> EXERCISE REQUIREMENTS: In the TiDB time partitioning thread below, what expression does the reply use to calculate the partition value?

> DOCUMENT PASSAGE:

Issues with TiDB Time Partitioning

Note:
This topic has been translated from a Chinese forum by GPT and might contain errors.

Original topic: tidb时间分区问题

| username: TiDBer_Xy7fsN7j

When creating a table, I need to partition the collection_start_time field by day and then by hour. How should I write the partition statement?

| username: xfworld | Original post link

In TiDB, you can use partitioned tables to partition by day and then by hour. Here is an example demonstrating how to create a table partitioned by day and then by hour:

First, create a regular table, defining the necessary columns and data types:

CREATE TABLE my_table (
    id INT,
    name VARCHAR(50),
    created_at DATETIME
);

Next, use the ALTER TABLE statement to convert the table into a partitioned table, partitioned by day and then by hour:

ALTER TABLE my_table
PARTITION BY RANGE(TO_DAYS(created_at) * 24 + HOUR(created_at)) (
    PARTITION p20220101 VALUES LESS THAN (TO_DAYS('2022-01-01') * 24),
    PARTITION p20220102 VALUES LESS THAN (TO_DAYS('2022-01-02') * 24),
    PARTITION p20220103 VALUES LESS THAN (TO_DAYS('2022-01-03') * 24),
    ...
);

In the above example, we use TO_DAYS(created_at) * 24 + HOUR(created_at) to calculate the partition value, converting the date and hour into an integer value. Then, we use the PARTITION BY RANGE clause to specify partitioning based on this integer value.

As needed, you can define more partitions according to your actual situation, with each partition corresponding to different date and hour ranges.

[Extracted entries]
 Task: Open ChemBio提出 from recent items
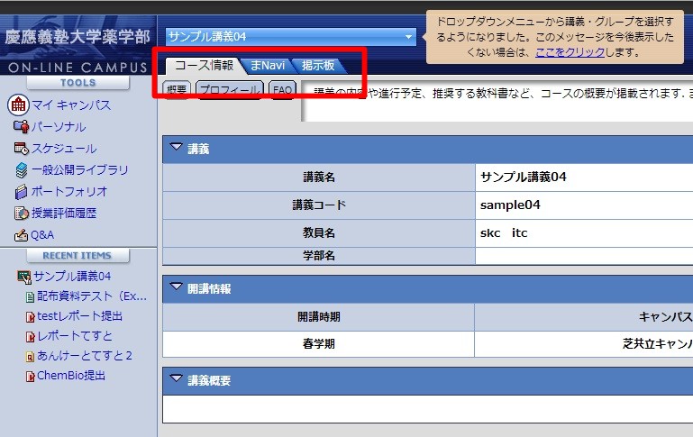[x=70, y=376]
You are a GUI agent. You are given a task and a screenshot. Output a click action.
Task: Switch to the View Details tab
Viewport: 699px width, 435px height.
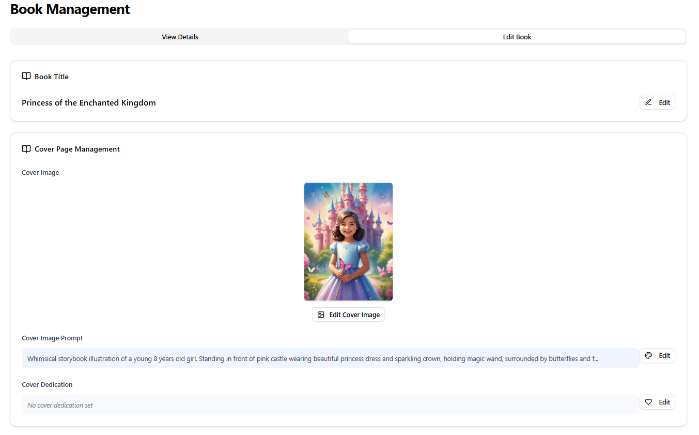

> RESULT OF THIS EXERCISE: TO_DAYS(created_at) * 24 + HOUR(created_at)